Public Servants in the Future Imperfect

Organized by the New Museum and A Blade of Grass, this event celebrates the launch of Public Servants: Art and the Crisis of the Common Good (edited by Johanna Burton, Shannon Jackson, and Dominic Willsdon) and Future Imperfect (edited by Elizabeth M. Grady). The event will feature presentations by and discussions with Ben Davis, Tom Finkelpearl, Rick Lowe, and Laura Raicovich.

Public Servants: Art and the Crisis of the Common Good is the most recent entry in the New Museum’s newly relaunched publication series, Critical Anthologies in Art and Culture. The anthology gathers essays, dialogues, and art projects—some previously published and some newly commissioned—to illuminate the ways the arts shape and are shaped by a rapidly changing social and governmental landscape. Future Imperfect is the inaugural publication by A Blade of Grass, a nonprofit organization whose work is dedicated to supporting socially engaged art. Framed by project participants and some of the discipline’s most important thinkers, this new volume weaves together accessible scholarship and leading examples of socially engaged art.

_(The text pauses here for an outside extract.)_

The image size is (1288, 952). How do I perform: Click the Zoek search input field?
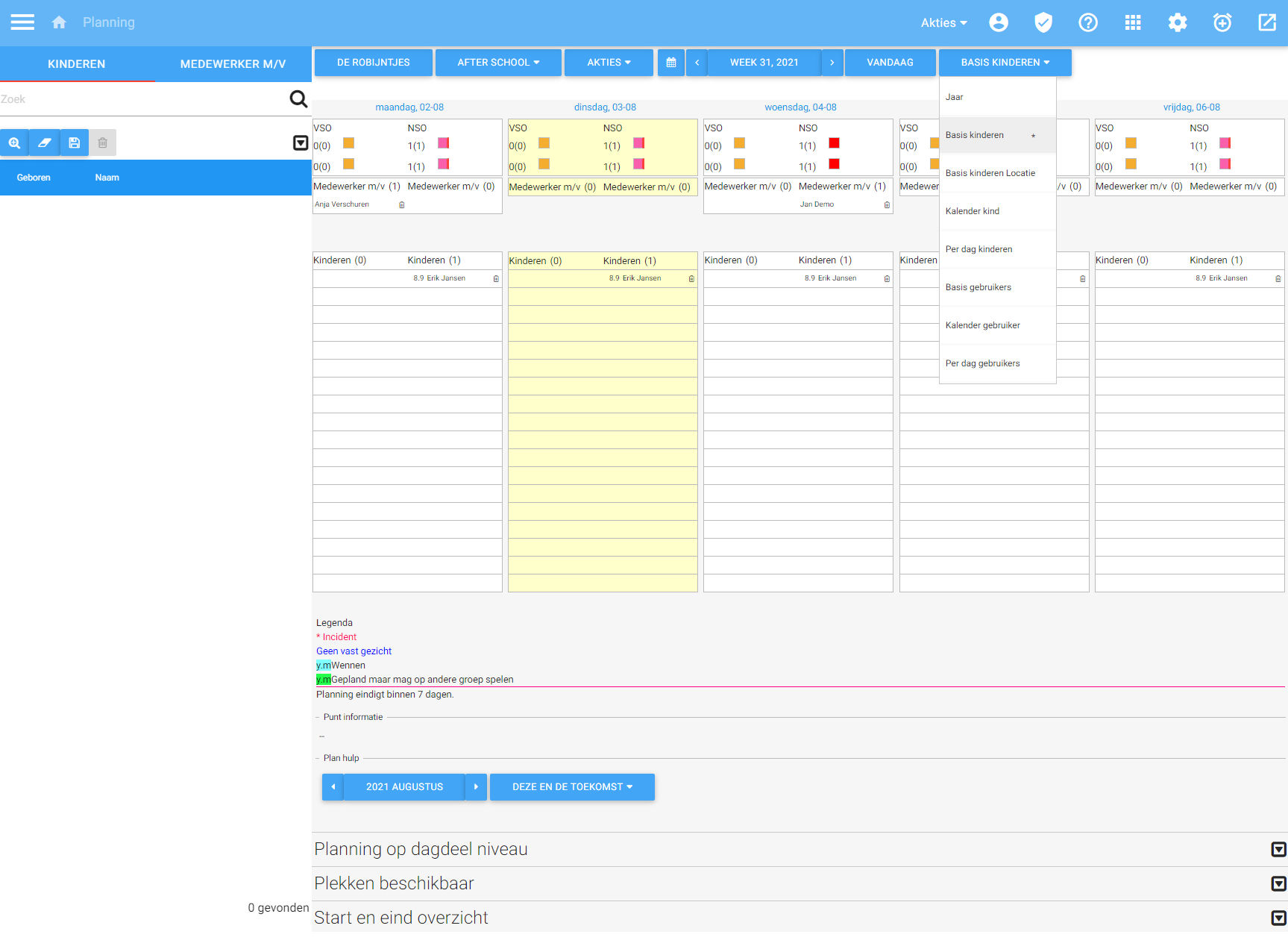142,99
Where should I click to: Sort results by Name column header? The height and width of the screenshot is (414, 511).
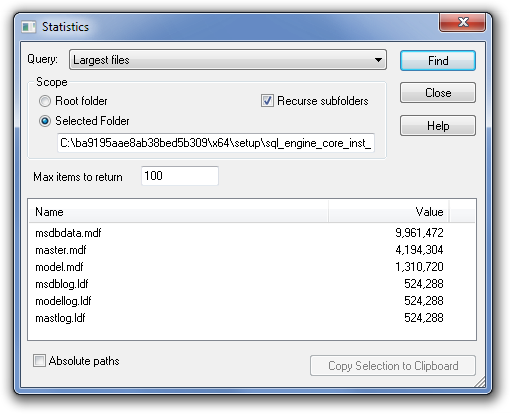click(178, 212)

Taking into account the topics covered by the Public Servants and Future Imperfect, and the fact that this event will take place six days after the 2016 US Presidential inauguration, a rapid response format offers a pertinent way to engage with the undesirable circumstances we must now navigate. Panelists will share brief position statements reflecting on our present moment as it relates to some of the central questions posed by these books. These questions may provide useful frames for further discussion moderated by the volumes’ editors: How should we understand the purpose of publicly engaged art in the twenty-first century, when the very term “public art” is largely insufficient to describe such practices? In many countries, structures of democratic governance and public responsibility, driven by radical economic, political, and global forces, are shifting, eroding, and being remade in profound ways. According to what terms and through what means can art engage with these changes?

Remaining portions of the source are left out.